======== Extract

Nvidia supports almost 50 CUDA Teaching Centers around the world -- in Europe, China, the Middle East, and North America.

CUDA stands for "compute unified device architecture," which is the company's terminology for its hardware design used in high-performance computers. Nvidia's approach to achieving ever greater computing power is to use hundreds, even thousands, of computer graphics chips running in parallel.

Nvidia's graphics technology can be found everywhere from the latest multitasking 4G smartphones to the fastest supercomputer in the world, the Tianhe-1A in the National Supercomputing Center in Tianjin, China.

Heading the project at UA will be high-speed computing expert Ali Akoglu, assistant professor in the electrical and computer engineering department and BIO5 member. When he approached Nvidia about making UA a CUDA Teaching Center, he saw an opportunity to enhance the engineering curriculum, and to expand computing facilities for the entire UA campus.

"The learning center will allow parallel processing to be integrated throughout the curriculum, not just studied at a senior level." Akoglu said. "Industry needs this knowledge. If our students have this knowledge when they graduate, they are like gold to computer companies."

Supercomputer Sharing

Akoglu also plans to have this knowledge cascade from UA engineering out to the wider UA community. "We can say to other departments, send us your students and we'll train them, and you can have supercomputer capabilities in your lab," he said. "I want to attract other departments to help them accelerate their discovery."

To make computers faster, silicon chip designers cram as many transistors as possible into a central processing unit, or CPU. Because CPUs have to handle different types of operations while accessing increasing amounts of memory, the laws of physics and diminishing returns mean that chip performance cannot simply keep expanding forever just by squeezing in more and more transistors.

================
======== Available data

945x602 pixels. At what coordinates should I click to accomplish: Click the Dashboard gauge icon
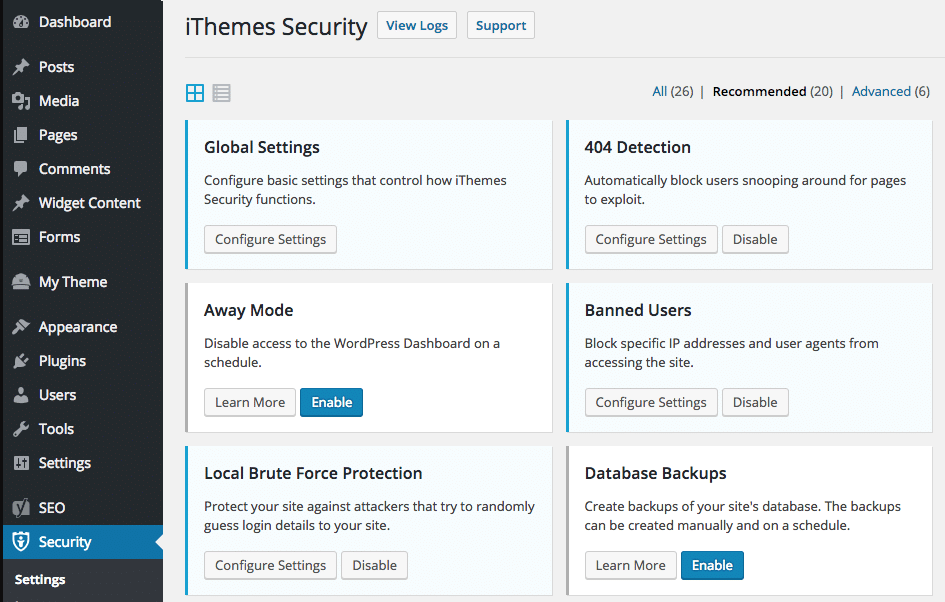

================

= Directions =
**a.** Repeat the section of the CUDA Teaching Center article starting at "Akoglu also plans" and ending at "and more transistors.", word for word.
**b.** Pick up the CUDA Teaching Center article where it stops and continue it.

= Answers for the tasks =
**a.**
Akoglu also plans to have this knowledge cascade from UA engineering out to the wider UA community. "We can say to other departments, send us your students and we'll train them, and you can have supercomputer capabilities in your lab," he said. "I want to attract other departments to help them accelerate their discovery."

To make computers faster, silicon chip designers cram as many transistors as possible into a central processing unit, or CPU. Because CPUs have to handle different types of operations while accessing increasing amounts of memory, the laws of physics and diminishing returns mean that chip performance cannot simply keep expanding forever just by squeezing in more and more transistors.

**b.**
But the rules are different for chips that only process parallel streams of graphical information. Life is much simpler for graphics processing units, or GPUs, which have fewer tasks to perform. This simplicity allows chips designers to make GPUs that can easily outperform CPUs.

Almost 20 years ago, Nvidia was the first company to release a programmable GPU. Today, some of the world's fastest supercomputers use multiple GPUs working in parallel to run high-performance computer applications such as wind-tunnel simulations, molecular modeling, and weather forecasting.

Nvidia will provide high-performance computer chips, GeForce GTX480s and a Tesla C2070, plus funding for a teaching assistant. Akoglu's department will match the funding. Akoglu is also involved in the iPlant Collaborative, which will help fund workshops.

iPlant was established in 2008, when the National Science Foundation awarded a UA-led team $50 million to create a global center that would enable plant, computer and information scientists from around the world to research plant biology's biggest challenges.

Two-Way Flow

The CUDA Teaching Center will give UA students and researchers access to a range of Nvidia resources, such as testing and development systems, online seminars, podcasts, and teaching materials.

In return, Nvidia gets vital academic feedback to help it improve the state of parallel computing research and education. Nvidia also creates a larger pool of graduates who are well trained in parallel processing. One way Akoglu will provide this feedback is by monitoring scientific papers arising from CUDA-related research by his own and other UA labs.

"We want to build a unit that's a magnet for the UA research community, and we'll need to build a UA-wide team," Akoglu said. "If we are successful, UA could apply to become a CUDA Research Center."

Akoglu's aim to become a CUDA Research Center reflects his long-term dream of establishing the UA as a supercomputing hub for researchers in all disciplines who need high-performance computers to do research such as gene mapping, climate modeling, and air- and spacecraft simulations. "I want to be the enabler of fundamental research for the UA community," he said.